Schématiquement, cet accès peut tout d'abord résulter d'un transfert volontaire. Sous cette perspective, en Europe, le RGPD met en place un cadre de protection qui produit des effets en dehors des frontières européennes, à travers les décisions d'adéquation de la Commission européenne, des instruments ad hoc et des protocoles de vérification qu'elle met en place pour assurer la conformité des transferts de données dans les pays tiers. Dans leurs interactions avec les Etats-Unis, les entreprises soumises au RGPD sont placées dans une situation de relative insécurité juridique à la suite de la décision de la Cour de Justice de l'UE dite Schrems II du 16 juillet 2020.
L'accès aux données peut en outre être imposé, exigé par une autorité tierce. L'exemple le plus vif est celui du Clarifying Lawful Overseas Use of Data Act (dit CLOUD Act) qui contribue à obscurcir les frontières qui sépare la pratique conforme de celle qui peut conduire à des sanctions pour tous les acteurs à la double allégeance juridique, c'est-à-dire qui sont à la fois soumis au droit local et à celui des États-Unis.
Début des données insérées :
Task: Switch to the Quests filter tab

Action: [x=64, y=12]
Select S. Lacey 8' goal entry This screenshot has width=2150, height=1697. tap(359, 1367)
Le CLOUD Act, comme l'équivalent dans de nombreux pays, pose le sujet des injonctions de transférer des données personnelles faites à des organismes étrangers et des moyens dont ces derniers disposent pour s'y opposer.
Ainsi, que ce soit de manière volontaire ou contrainte, les transferts internationaux de données personnelles sont au cœur des problématiques concrètes que rencontrent nos confrères.